WHAT YOU ARE ASKED TO DO> Copy the lines below, please, starting with the one that contains "Task: Tap the 7:41 PM status bar clock" and ending with the last. Pictures stay out.

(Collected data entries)
-----
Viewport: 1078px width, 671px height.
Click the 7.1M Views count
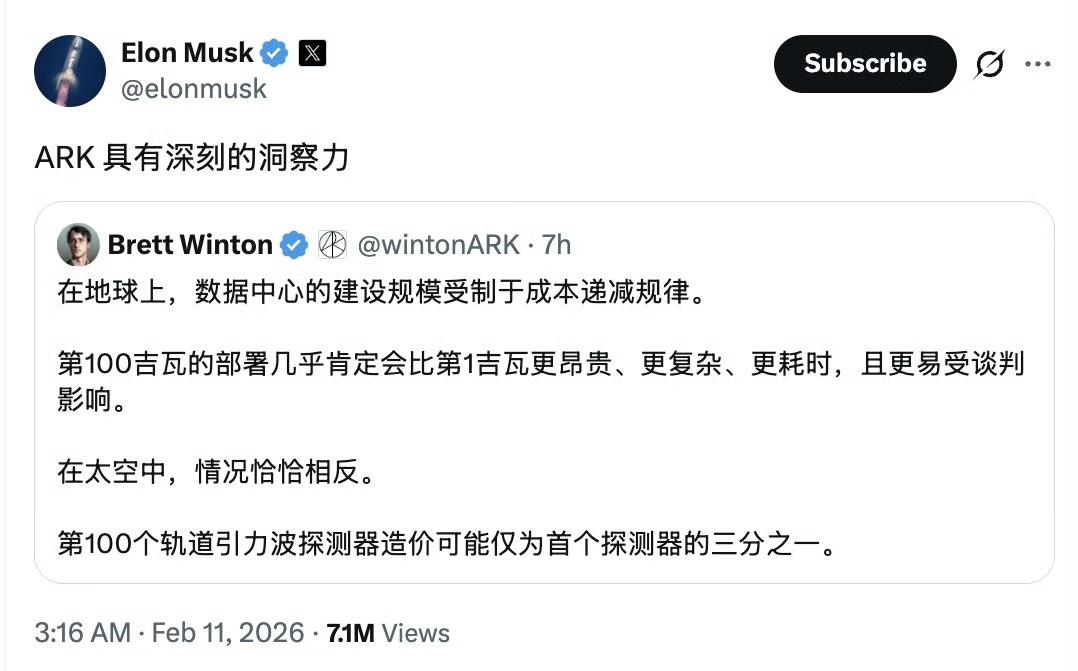387,633
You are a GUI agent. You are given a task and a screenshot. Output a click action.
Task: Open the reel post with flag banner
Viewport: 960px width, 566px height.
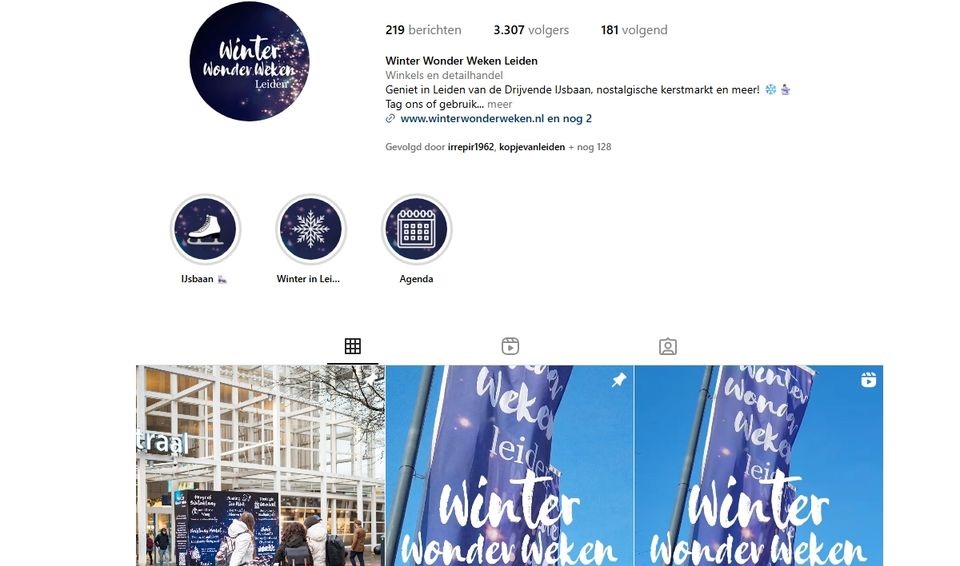pos(759,466)
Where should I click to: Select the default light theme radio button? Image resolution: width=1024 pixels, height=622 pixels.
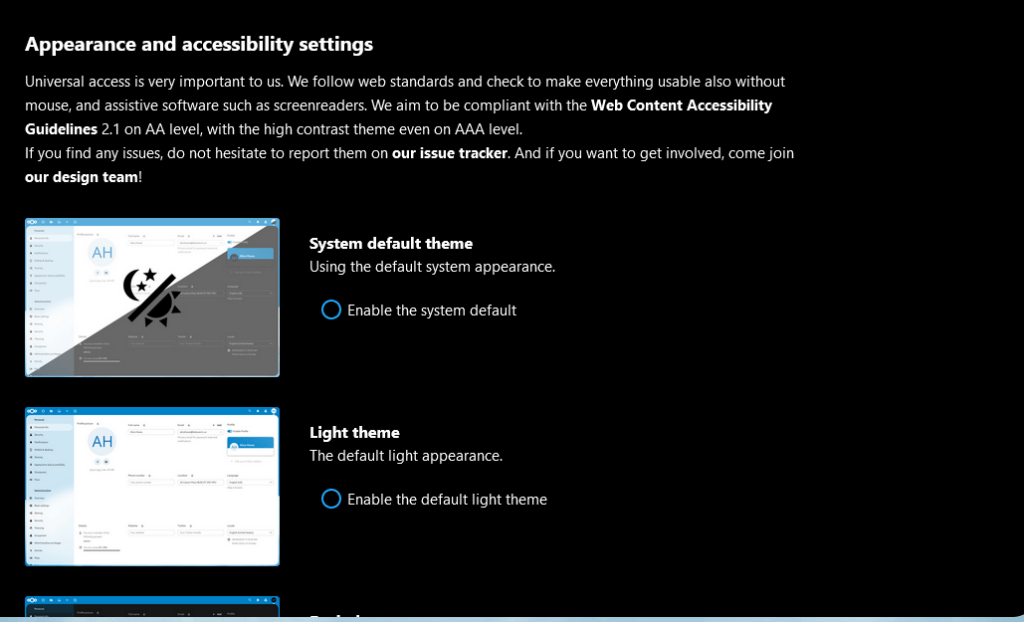click(x=331, y=499)
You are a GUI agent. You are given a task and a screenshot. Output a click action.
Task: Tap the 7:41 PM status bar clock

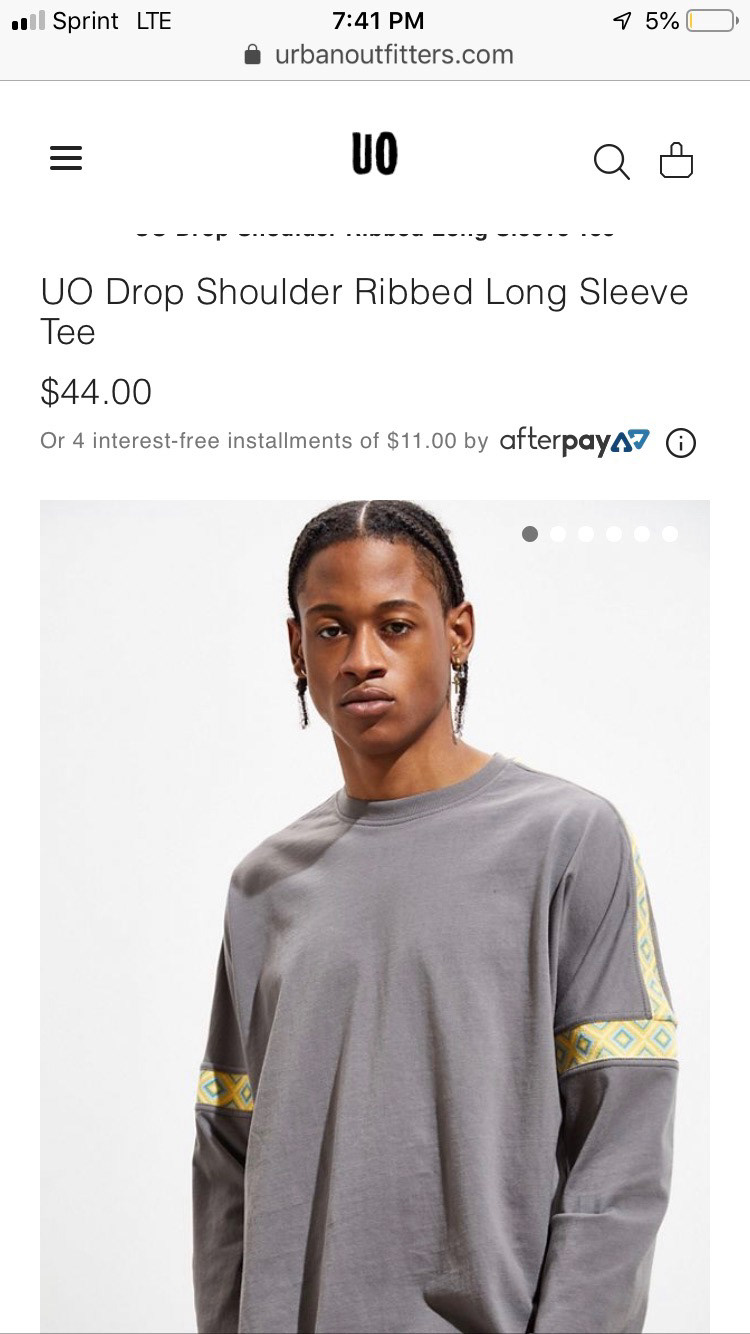[x=378, y=20]
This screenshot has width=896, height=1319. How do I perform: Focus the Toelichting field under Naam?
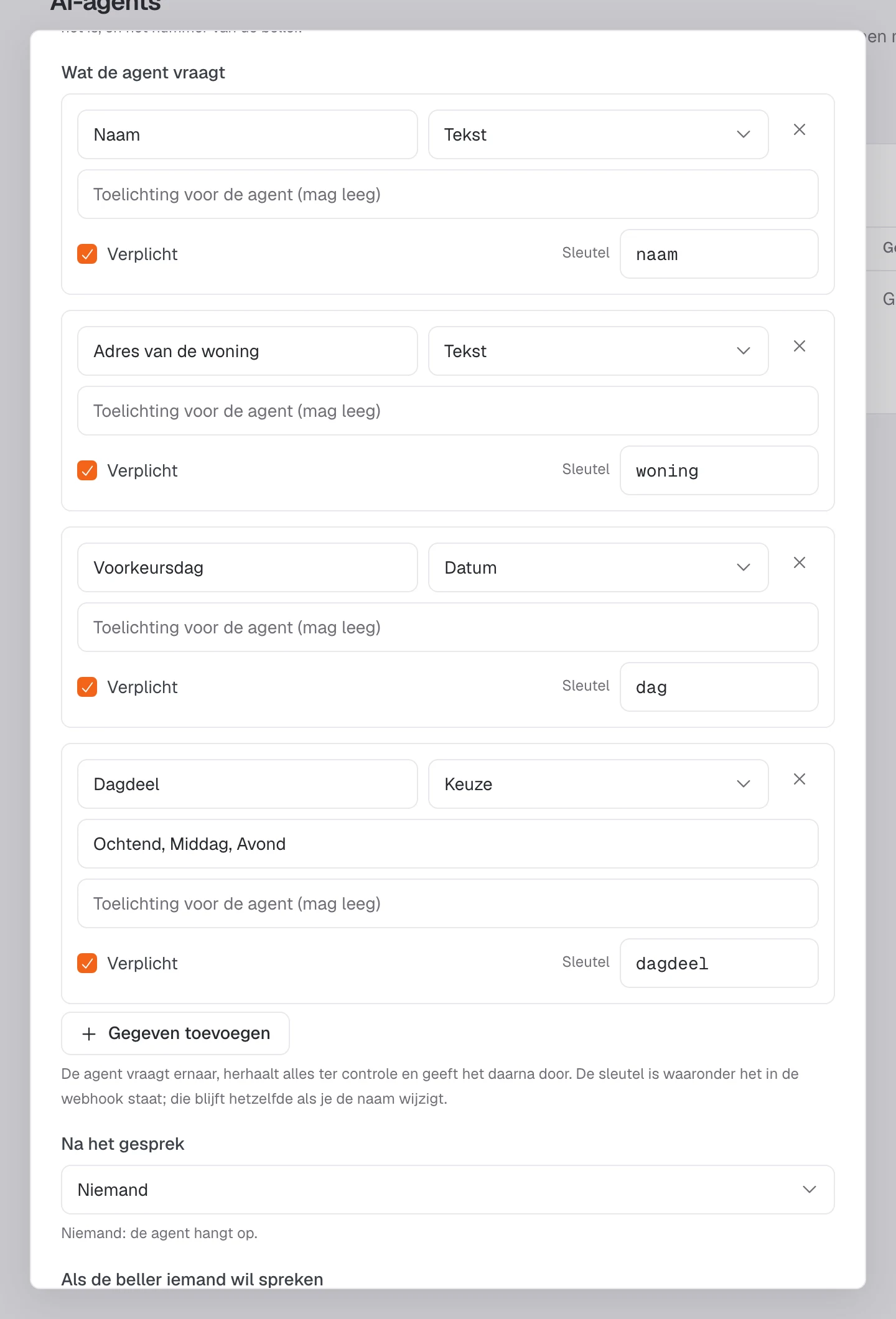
-----
FINISHED EXERCISE>
Task: Tap the 7:41 PM status bar clock

[x=378, y=20]
This screenshot has width=896, height=1319. How do I perform: Focus the Toelichting field under Naam?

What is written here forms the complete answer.